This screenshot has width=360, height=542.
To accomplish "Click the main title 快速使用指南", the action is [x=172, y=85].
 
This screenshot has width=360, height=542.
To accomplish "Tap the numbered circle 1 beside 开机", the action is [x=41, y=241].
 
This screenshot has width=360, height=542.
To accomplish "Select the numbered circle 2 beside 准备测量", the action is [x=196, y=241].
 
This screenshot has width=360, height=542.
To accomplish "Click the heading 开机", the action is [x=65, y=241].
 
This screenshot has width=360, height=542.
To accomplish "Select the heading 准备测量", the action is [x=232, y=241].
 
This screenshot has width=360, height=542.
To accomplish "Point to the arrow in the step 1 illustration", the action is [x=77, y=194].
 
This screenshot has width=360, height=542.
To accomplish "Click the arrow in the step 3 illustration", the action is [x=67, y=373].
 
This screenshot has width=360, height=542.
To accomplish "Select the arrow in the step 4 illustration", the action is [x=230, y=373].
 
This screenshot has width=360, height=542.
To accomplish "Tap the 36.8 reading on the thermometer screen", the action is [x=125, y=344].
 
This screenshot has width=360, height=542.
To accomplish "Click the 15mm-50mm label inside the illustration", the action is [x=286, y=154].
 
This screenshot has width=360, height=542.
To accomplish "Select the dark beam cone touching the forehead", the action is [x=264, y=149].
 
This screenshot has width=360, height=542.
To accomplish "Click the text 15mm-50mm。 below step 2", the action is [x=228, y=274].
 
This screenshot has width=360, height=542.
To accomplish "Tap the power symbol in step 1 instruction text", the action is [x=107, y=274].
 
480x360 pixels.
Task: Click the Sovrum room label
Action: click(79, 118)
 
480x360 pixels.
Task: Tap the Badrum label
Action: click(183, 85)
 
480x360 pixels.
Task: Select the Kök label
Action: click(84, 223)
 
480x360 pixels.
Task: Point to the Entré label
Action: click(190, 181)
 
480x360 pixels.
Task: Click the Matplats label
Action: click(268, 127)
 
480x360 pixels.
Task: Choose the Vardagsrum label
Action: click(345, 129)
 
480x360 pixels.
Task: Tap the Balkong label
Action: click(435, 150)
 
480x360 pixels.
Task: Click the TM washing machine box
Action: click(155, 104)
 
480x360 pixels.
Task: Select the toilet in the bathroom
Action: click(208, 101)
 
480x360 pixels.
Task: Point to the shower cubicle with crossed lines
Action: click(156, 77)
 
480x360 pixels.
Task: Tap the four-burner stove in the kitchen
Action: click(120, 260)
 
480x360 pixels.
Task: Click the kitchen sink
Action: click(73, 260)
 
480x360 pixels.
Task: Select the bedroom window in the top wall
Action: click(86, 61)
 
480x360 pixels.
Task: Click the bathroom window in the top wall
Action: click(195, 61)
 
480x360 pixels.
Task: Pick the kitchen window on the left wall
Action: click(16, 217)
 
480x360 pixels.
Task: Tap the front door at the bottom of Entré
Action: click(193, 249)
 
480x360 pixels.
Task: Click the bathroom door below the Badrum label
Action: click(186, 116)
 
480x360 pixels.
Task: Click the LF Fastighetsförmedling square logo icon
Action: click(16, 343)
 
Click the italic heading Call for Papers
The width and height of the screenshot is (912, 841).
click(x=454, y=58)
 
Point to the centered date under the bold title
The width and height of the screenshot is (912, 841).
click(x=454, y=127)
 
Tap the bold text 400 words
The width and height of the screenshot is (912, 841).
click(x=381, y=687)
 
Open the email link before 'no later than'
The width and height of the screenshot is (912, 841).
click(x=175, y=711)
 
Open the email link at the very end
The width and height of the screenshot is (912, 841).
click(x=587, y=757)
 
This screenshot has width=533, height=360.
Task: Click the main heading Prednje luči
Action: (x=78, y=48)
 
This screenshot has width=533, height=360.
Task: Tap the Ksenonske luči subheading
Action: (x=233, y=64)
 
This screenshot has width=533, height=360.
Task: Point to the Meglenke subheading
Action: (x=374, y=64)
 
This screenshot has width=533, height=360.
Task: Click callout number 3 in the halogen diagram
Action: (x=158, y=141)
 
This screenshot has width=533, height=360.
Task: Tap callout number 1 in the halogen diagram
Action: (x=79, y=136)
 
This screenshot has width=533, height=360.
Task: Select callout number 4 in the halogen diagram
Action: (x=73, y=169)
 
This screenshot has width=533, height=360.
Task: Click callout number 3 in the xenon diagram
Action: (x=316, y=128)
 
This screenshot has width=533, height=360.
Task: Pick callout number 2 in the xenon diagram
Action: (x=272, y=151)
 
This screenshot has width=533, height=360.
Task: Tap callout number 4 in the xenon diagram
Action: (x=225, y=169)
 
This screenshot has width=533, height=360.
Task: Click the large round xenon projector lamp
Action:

▶ SHORT EXERCISE
Copy out every row above again, putting "halogen drawing" wherever "halogen diagram" appears and changing nothing else.

▶ RESPONSE BELOW
This screenshot has width=360, height=542.
To accomplish "Click the main title 快速使用指南", the action is [x=172, y=85].
 
This screenshot has width=360, height=542.
To accomplish "Tap the numbered circle 1 beside 开机", the action is [x=41, y=241].
 
This screenshot has width=360, height=542.
To accomplish "Select the numbered circle 2 beside 准备测量", the action is [x=196, y=241].
 
This screenshot has width=360, height=542.
To accomplish "Click the heading 开机", the action is [x=65, y=241].
 
This screenshot has width=360, height=542.
To accomplish "Select the heading 准备测量", the action is [x=232, y=241].
 
This screenshot has width=360, height=542.
To accomplish "Point to the arrow in the step 1 illustration", the action is [x=77, y=194].
 
This screenshot has width=360, height=542.
To accomplish "Click the arrow in the step 3 illustration", the action is [x=67, y=373].
 
This screenshot has width=360, height=542.
To accomplish "Select the arrow in the step 4 illustration", the action is [x=230, y=373].
 
This screenshot has width=360, height=542.
To accomplish "Tap the 36.8 reading on the thermometer screen", the action is [x=125, y=344].
 
This screenshot has width=360, height=542.
To accomplish "Click the 15mm-50mm label inside the illustration", the action is [x=286, y=154].
 
This screenshot has width=360, height=542.
To accomplish "Select the dark beam cone touching the forehead", the action is [x=264, y=149].
 
This screenshot has width=360, height=542.
To accomplish "Click the text 15mm-50mm。 below step 2", the action is [x=228, y=274].
 
This screenshot has width=360, height=542.
To accomplish "Tap the power symbol in step 1 instruction text", the action is [x=107, y=274].
 
480x360 pixels.
Task: Click the Sovrum room label
Action: click(79, 118)
 
480x360 pixels.
Task: Tap the Badrum label
Action: click(183, 85)
 
480x360 pixels.
Task: Select the Kök label
Action: click(84, 223)
 
480x360 pixels.
Task: Point to the Entré label
Action: click(190, 181)
 
480x360 pixels.
Task: Click the Matplats label
Action: click(268, 127)
 
480x360 pixels.
Task: Choose the Vardagsrum label
Action: click(345, 129)
 
480x360 pixels.
Task: Tap the Balkong label
Action: click(435, 150)
 
480x360 pixels.
Task: Click the TM washing machine box
Action: click(155, 104)
 
480x360 pixels.
Task: Select the toilet in the bathroom
Action: click(208, 101)
 
480x360 pixels.
Task: Point to the shower cubicle with crossed lines
Action: click(156, 77)
 
480x360 pixels.
Task: Tap the four-burner stove in the kitchen
Action: click(120, 260)
 
480x360 pixels.
Task: Click the kitchen sink
Action: click(73, 260)
 
480x360 pixels.
Task: Select the bedroom window in the top wall
Action: click(86, 61)
 
480x360 pixels.
Task: Click the bathroom window in the top wall
Action: click(195, 61)
 
480x360 pixels.
Task: Pick the kitchen window on the left wall
Action: click(16, 217)
 
480x360 pixels.
Task: Tap the front door at the bottom of Entré
Action: click(193, 249)
 
480x360 pixels.
Task: Click the bathroom door below the Badrum label
Action: click(186, 116)
 
480x360 pixels.
Task: Click the LF Fastighetsförmedling square logo icon
Action: click(16, 343)
 
Click the italic heading Call for Papers
The width and height of the screenshot is (912, 841).
click(x=454, y=58)
 
Point to the centered date under the bold title
The width and height of the screenshot is (912, 841).
click(x=454, y=127)
 
Tap the bold text 400 words
The width and height of the screenshot is (912, 841).
click(x=381, y=687)
 
Open the email link before 'no later than'
The width and height of the screenshot is (912, 841).
click(x=175, y=711)
 
Open the email link at the very end
The width and height of the screenshot is (912, 841).
click(x=587, y=757)
 
This screenshot has width=533, height=360.
Task: Click the main heading Prednje luči
Action: (x=78, y=48)
 
This screenshot has width=533, height=360.
Task: Tap the Ksenonske luči subheading
Action: (x=233, y=64)
 
This screenshot has width=533, height=360.
Task: Point to the Meglenke subheading
Action: (x=374, y=64)
 
This screenshot has width=533, height=360.
Task: Click callout number 3 in the halogen drawing
Action: (x=158, y=141)
 
This screenshot has width=533, height=360.
Task: Tap callout number 1 in the halogen drawing
Action: (x=79, y=136)
 
This screenshot has width=533, height=360.
Task: Select callout number 4 in the halogen drawing
Action: (x=73, y=169)
 
This screenshot has width=533, height=360.
Task: Click callout number 3 in the xenon diagram
Action: (x=316, y=128)
 
This screenshot has width=533, height=360.
Task: Pick callout number 2 in the xenon diagram
Action: (x=272, y=151)
 
This screenshot has width=533, height=360.
Task: Tap callout number 4 in the xenon diagram
Action: (x=225, y=169)
 
This screenshot has width=533, height=360.
Task: Click the large round xenon projector lamp
Action:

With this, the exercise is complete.